- _Directions for this task_
Restate word for word the lines below that run from the one holding "The height and width of the screenshot is (377, 1568)." through the one holding "The width and height of the screenshot is (1120, 1087).", inclusive. Pictures don't belong in the copy.

Available data Start Marker

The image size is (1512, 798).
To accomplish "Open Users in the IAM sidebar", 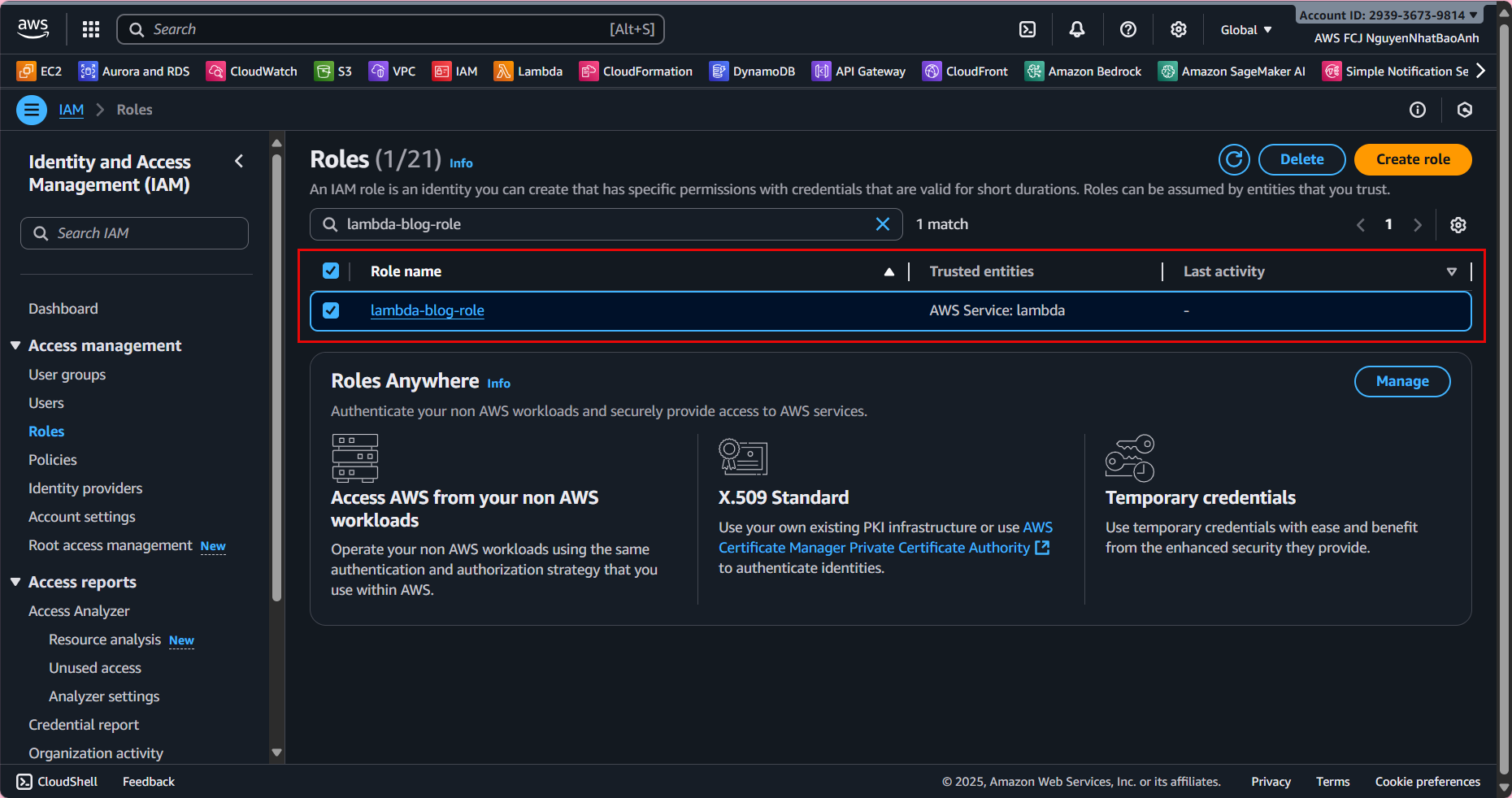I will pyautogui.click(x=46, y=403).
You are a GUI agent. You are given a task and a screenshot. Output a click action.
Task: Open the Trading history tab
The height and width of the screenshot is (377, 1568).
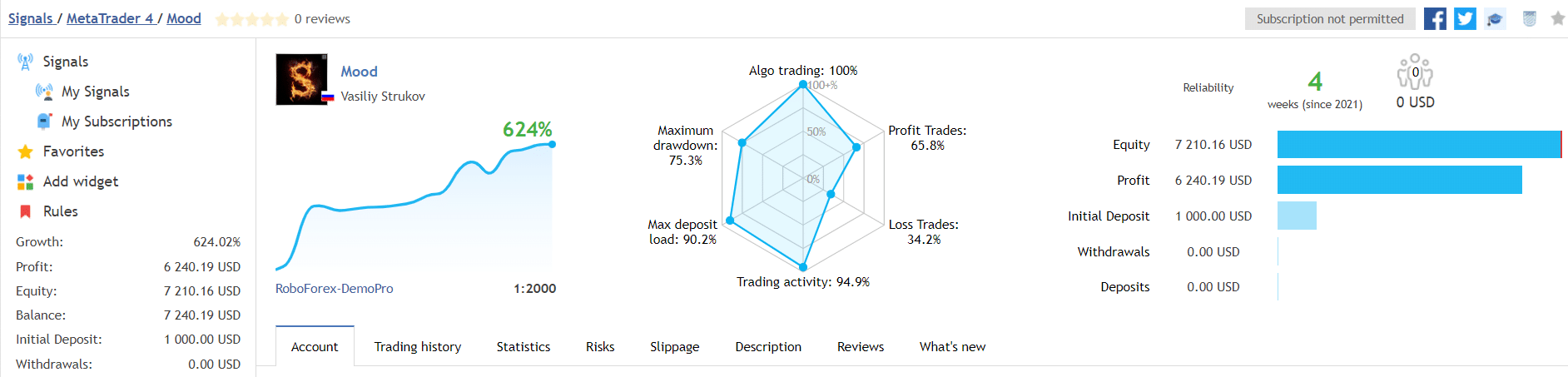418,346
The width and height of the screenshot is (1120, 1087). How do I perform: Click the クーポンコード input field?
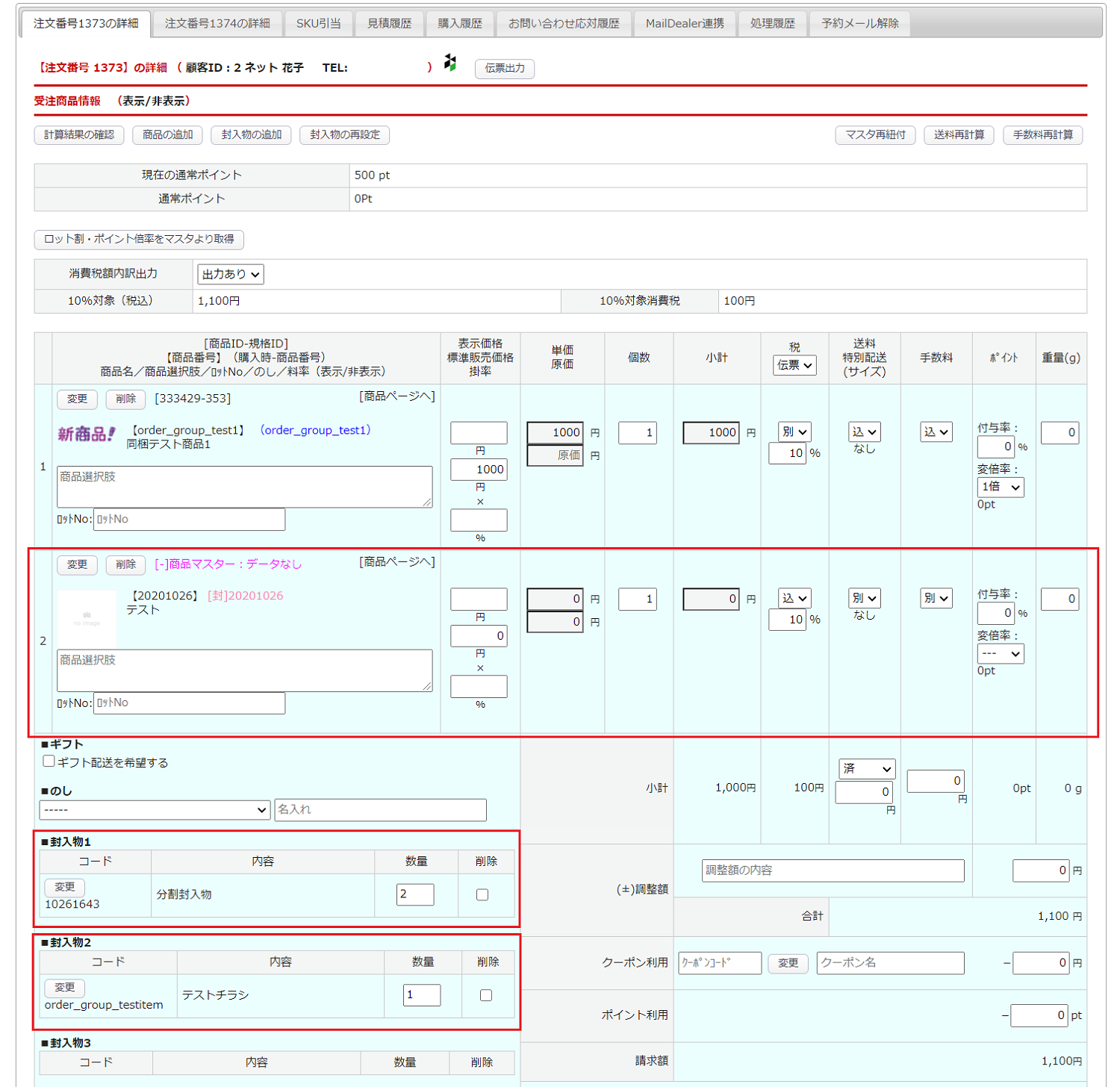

Available data End Marker
Available data Start Marker

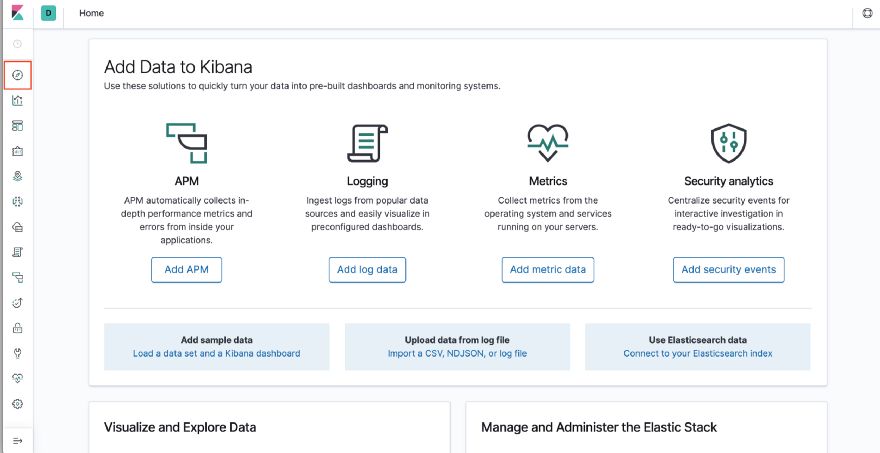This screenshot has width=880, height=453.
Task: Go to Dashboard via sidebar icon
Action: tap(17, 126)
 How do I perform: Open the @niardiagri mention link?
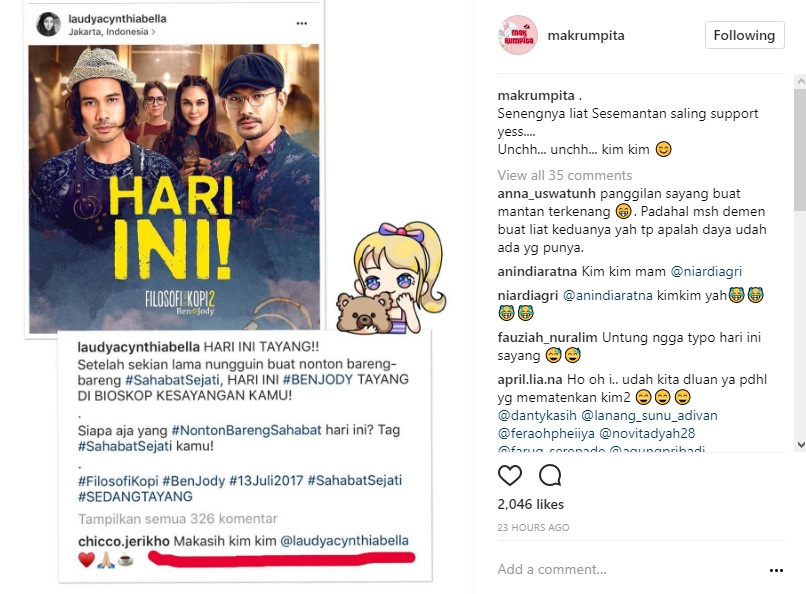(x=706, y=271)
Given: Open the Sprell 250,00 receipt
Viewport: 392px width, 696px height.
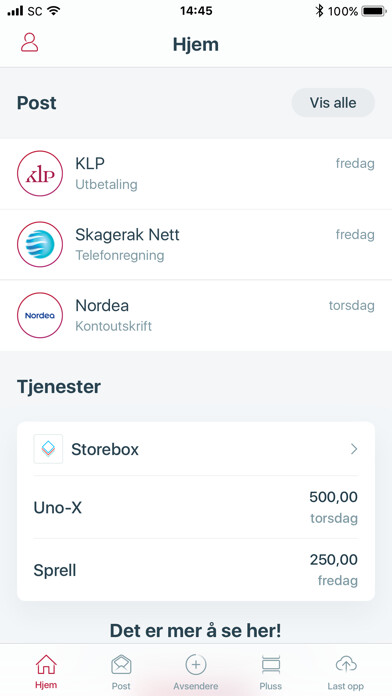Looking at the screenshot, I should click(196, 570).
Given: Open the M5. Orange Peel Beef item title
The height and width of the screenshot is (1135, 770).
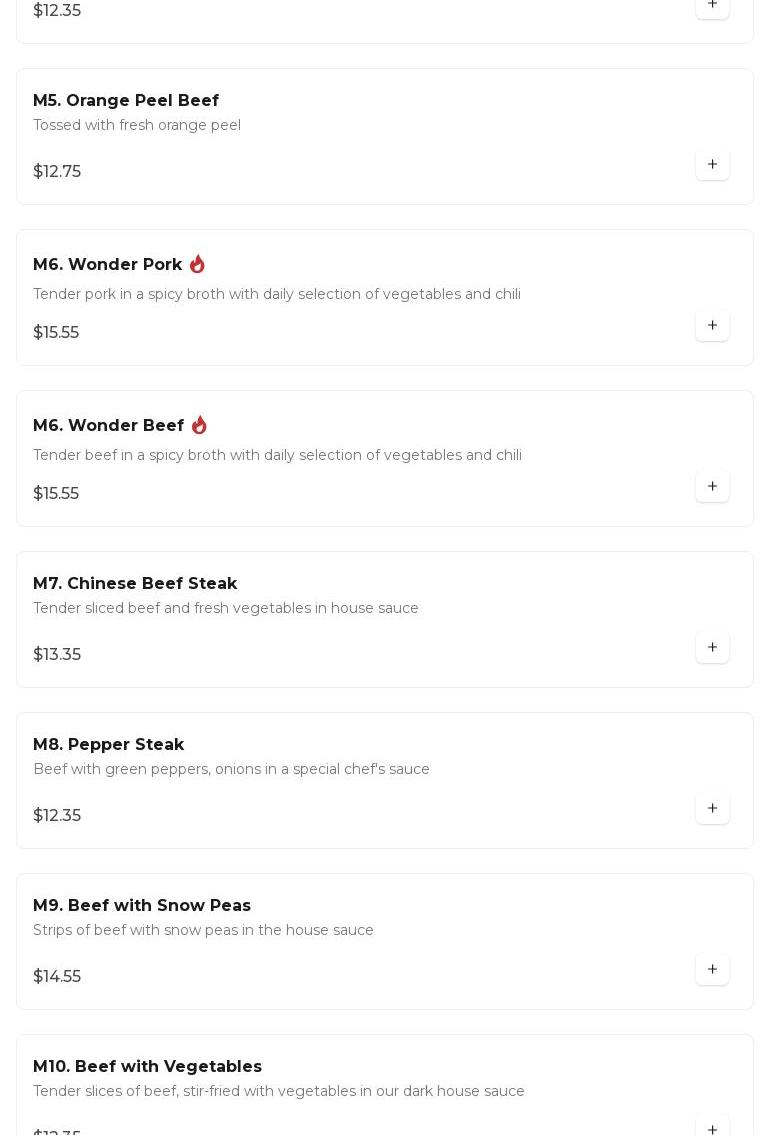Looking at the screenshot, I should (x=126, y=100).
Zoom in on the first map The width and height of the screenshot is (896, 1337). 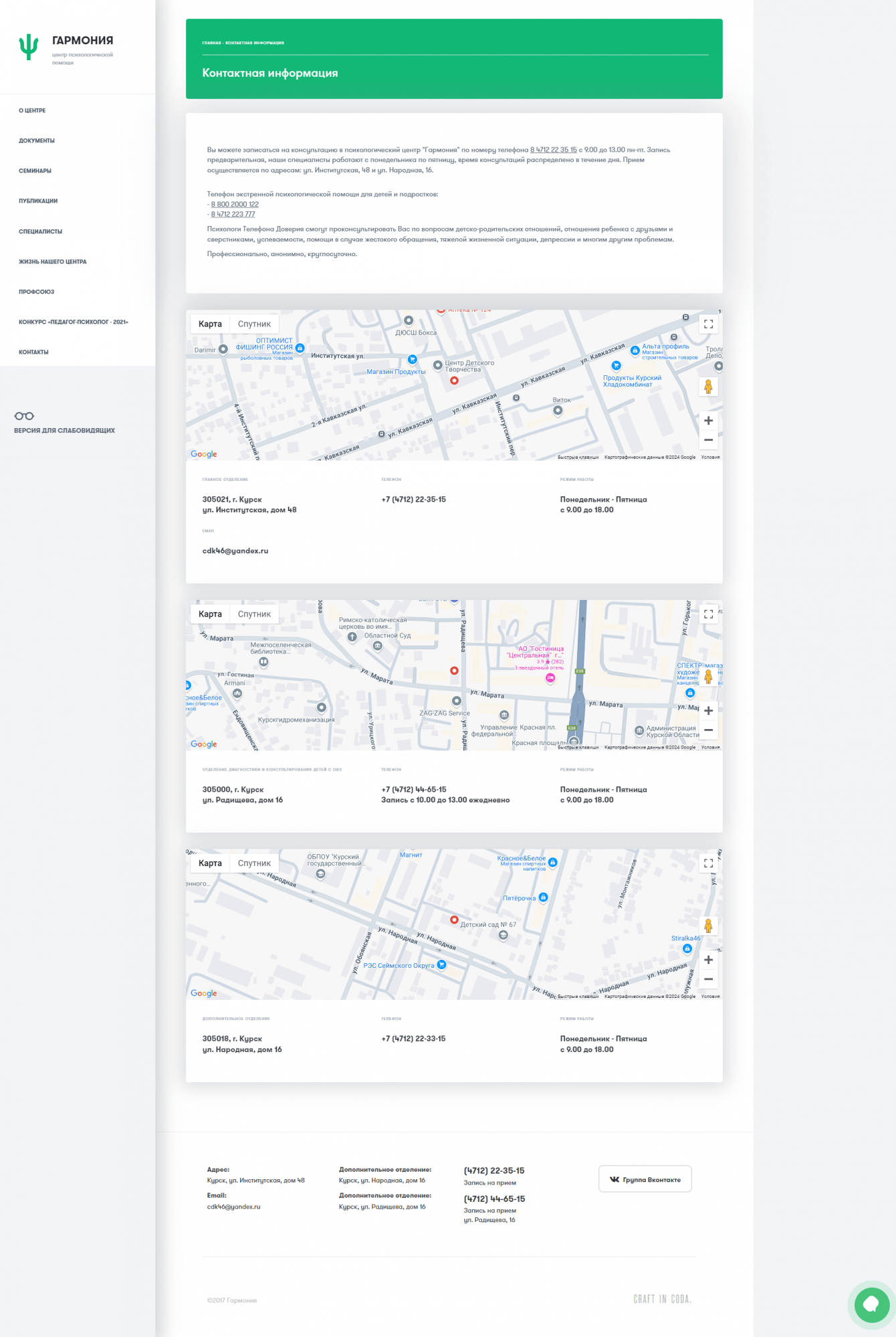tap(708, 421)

Available data End Marker

- _Reply to the exercise_
The height and width of the screenshot is (377, 1568).
418,346
The width and height of the screenshot is (1120, 1087). How do I perform: Click the クーポンコード input field?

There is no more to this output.